* [Your goal] Reproduce the data below, switching "Identify the location of" to "Determine the position of" wherever it occurs and leaving everything else unchanged.

(Stored data)
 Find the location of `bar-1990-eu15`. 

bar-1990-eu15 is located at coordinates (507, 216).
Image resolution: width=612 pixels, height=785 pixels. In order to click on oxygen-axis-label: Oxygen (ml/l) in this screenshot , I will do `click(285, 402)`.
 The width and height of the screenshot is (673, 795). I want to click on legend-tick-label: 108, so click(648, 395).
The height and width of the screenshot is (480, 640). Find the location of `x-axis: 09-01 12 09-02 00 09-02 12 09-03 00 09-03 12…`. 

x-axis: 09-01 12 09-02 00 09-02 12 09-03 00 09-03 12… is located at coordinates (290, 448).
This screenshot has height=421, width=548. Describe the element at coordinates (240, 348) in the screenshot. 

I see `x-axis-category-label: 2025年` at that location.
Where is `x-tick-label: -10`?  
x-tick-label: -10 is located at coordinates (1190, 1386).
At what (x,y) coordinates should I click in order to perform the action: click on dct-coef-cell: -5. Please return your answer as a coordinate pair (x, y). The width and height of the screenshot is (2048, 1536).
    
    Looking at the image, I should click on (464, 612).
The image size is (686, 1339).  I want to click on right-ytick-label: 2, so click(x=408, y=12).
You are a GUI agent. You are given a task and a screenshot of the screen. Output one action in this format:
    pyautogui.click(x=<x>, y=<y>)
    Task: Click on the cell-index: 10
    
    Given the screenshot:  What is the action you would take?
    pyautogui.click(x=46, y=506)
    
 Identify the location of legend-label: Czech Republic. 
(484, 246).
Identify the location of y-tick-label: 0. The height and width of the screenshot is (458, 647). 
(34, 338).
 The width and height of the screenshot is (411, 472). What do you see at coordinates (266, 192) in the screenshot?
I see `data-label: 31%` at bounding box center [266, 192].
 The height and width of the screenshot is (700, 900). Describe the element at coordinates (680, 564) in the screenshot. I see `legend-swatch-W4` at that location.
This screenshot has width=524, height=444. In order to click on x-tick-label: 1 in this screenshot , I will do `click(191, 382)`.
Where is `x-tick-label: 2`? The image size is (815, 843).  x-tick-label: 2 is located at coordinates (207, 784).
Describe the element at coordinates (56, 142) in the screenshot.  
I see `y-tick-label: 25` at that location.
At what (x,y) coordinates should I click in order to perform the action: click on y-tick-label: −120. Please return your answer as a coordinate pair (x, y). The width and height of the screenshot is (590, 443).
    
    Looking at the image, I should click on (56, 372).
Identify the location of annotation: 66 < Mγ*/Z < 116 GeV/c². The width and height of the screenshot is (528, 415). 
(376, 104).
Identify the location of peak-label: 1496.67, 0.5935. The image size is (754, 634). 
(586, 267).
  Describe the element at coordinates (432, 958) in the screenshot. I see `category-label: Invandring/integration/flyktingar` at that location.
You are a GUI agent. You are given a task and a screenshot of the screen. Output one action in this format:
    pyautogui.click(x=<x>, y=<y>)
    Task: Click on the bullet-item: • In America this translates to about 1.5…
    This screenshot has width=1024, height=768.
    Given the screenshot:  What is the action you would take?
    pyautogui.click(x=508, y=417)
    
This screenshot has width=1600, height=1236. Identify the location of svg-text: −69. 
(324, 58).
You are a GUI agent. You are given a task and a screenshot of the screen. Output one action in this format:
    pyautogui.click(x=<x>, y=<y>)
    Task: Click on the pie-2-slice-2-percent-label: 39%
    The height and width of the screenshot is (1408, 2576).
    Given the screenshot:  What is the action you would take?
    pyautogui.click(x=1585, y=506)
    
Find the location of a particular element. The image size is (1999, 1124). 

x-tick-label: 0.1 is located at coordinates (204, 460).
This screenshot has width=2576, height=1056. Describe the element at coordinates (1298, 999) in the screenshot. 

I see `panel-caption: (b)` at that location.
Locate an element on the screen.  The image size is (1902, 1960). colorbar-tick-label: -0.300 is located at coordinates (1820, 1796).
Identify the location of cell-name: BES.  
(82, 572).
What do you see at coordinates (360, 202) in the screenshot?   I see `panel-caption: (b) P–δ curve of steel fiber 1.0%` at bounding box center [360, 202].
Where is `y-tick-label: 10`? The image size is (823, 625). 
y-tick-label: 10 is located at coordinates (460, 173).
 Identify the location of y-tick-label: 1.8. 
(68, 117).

* [Exercise response]
 Find the location of `bar-1990-eu15`. 

bar-1990-eu15 is located at coordinates (507, 216).
Image resolution: width=612 pixels, height=785 pixels. In order to click on oxygen-axis-label: Oxygen (ml/l) in this screenshot , I will do `click(285, 402)`.
 The width and height of the screenshot is (673, 795). I want to click on legend-tick-label: 108, so click(648, 395).
The height and width of the screenshot is (480, 640). Find the location of `x-axis: 09-01 12 09-02 00 09-02 12 09-03 00 09-03 12…`. 

x-axis: 09-01 12 09-02 00 09-02 12 09-03 00 09-03 12… is located at coordinates (290, 448).
This screenshot has height=421, width=548. Describe the element at coordinates (240, 348) in the screenshot. 

I see `x-axis-category-label: 2025年` at that location.
Where is `x-tick-label: -10`?  
x-tick-label: -10 is located at coordinates (1190, 1386).
At what (x,y) coordinates should I click in order to perform the action: click on dct-coef-cell: -5. Please return your answer as a coordinate pair (x, y). The width and height of the screenshot is (2048, 1536).
    
    Looking at the image, I should click on (464, 612).
The image size is (686, 1339).  I want to click on right-ytick-label: 2, so click(x=408, y=12).
You are a GUI agent. You are given a task and a screenshot of the screen. Output one action in this format:
    pyautogui.click(x=<x>, y=<y>)
    Task: Click on the cell-index: 10
    
    Given the screenshot:  What is the action you would take?
    pyautogui.click(x=46, y=506)
    
 Determine the position of legend-label: Czech Republic. 
(484, 246).
Determine the position of y-tick-label: 0. The height and width of the screenshot is (458, 647). 
(34, 338).
 The width and height of the screenshot is (411, 472). What do you see at coordinates (266, 192) in the screenshot?
I see `data-label: 31%` at bounding box center [266, 192].
 The height and width of the screenshot is (700, 900). Describe the element at coordinates (680, 564) in the screenshot. I see `legend-swatch-W4` at that location.
This screenshot has width=524, height=444. In order to click on x-tick-label: 1 in this screenshot , I will do `click(191, 382)`.
Where is `x-tick-label: 2`? The image size is (815, 843).  x-tick-label: 2 is located at coordinates (207, 784).
Describe the element at coordinates (56, 142) in the screenshot.  
I see `y-tick-label: 25` at that location.
At what (x,y) coordinates should I click in order to perform the action: click on y-tick-label: −120. Please return your answer as a coordinate pair (x, y). The width and height of the screenshot is (590, 443).
    
    Looking at the image, I should click on (56, 372).
Determine the position of annotation: 66 < Mγ*/Z < 116 GeV/c². The width and height of the screenshot is (528, 415). 
(376, 104).
Determine the position of peak-label: 1496.67, 0.5935. The image size is (754, 634). 
(586, 267).
  Describe the element at coordinates (432, 958) in the screenshot. I see `category-label: Invandring/integration/flyktingar` at that location.
You are a GUI agent. You are given a task and a screenshot of the screen. Output one action in this format:
    pyautogui.click(x=<x>, y=<y>)
    Task: Click on the bullet-item: • In America this translates to about 1.5…
    This screenshot has width=1024, height=768.
    Given the screenshot:  What is the action you would take?
    pyautogui.click(x=508, y=417)
    
This screenshot has width=1600, height=1236. Determine the position of svg-text: −69. 
(324, 58).
You are a GUI agent. You are given a task and a screenshot of the screen. Output one action in this format:
    pyautogui.click(x=<x>, y=<y>)
    Task: Click on the pie-2-slice-2-percent-label: 39%
    The height and width of the screenshot is (1408, 2576).
    Given the screenshot:  What is the action you would take?
    pyautogui.click(x=1585, y=506)
    
Find the location of a particular element. The image size is (1999, 1124). 

x-tick-label: 0.1 is located at coordinates (204, 460).
This screenshot has width=2576, height=1056. Describe the element at coordinates (1298, 999) in the screenshot. 

I see `panel-caption: (b)` at that location.
Locate an element on the screen.  The image size is (1902, 1960). colorbar-tick-label: -0.300 is located at coordinates (1820, 1796).
Determine the position of cell-name: BES.  
(82, 572).
What do you see at coordinates (360, 202) in the screenshot?   I see `panel-caption: (b) P–δ curve of steel fiber 1.0%` at bounding box center [360, 202].
Where is `y-tick-label: 10`? The image size is (823, 625). 
y-tick-label: 10 is located at coordinates (460, 173).
 Determine the position of y-tick-label: 1.8. 
(68, 117).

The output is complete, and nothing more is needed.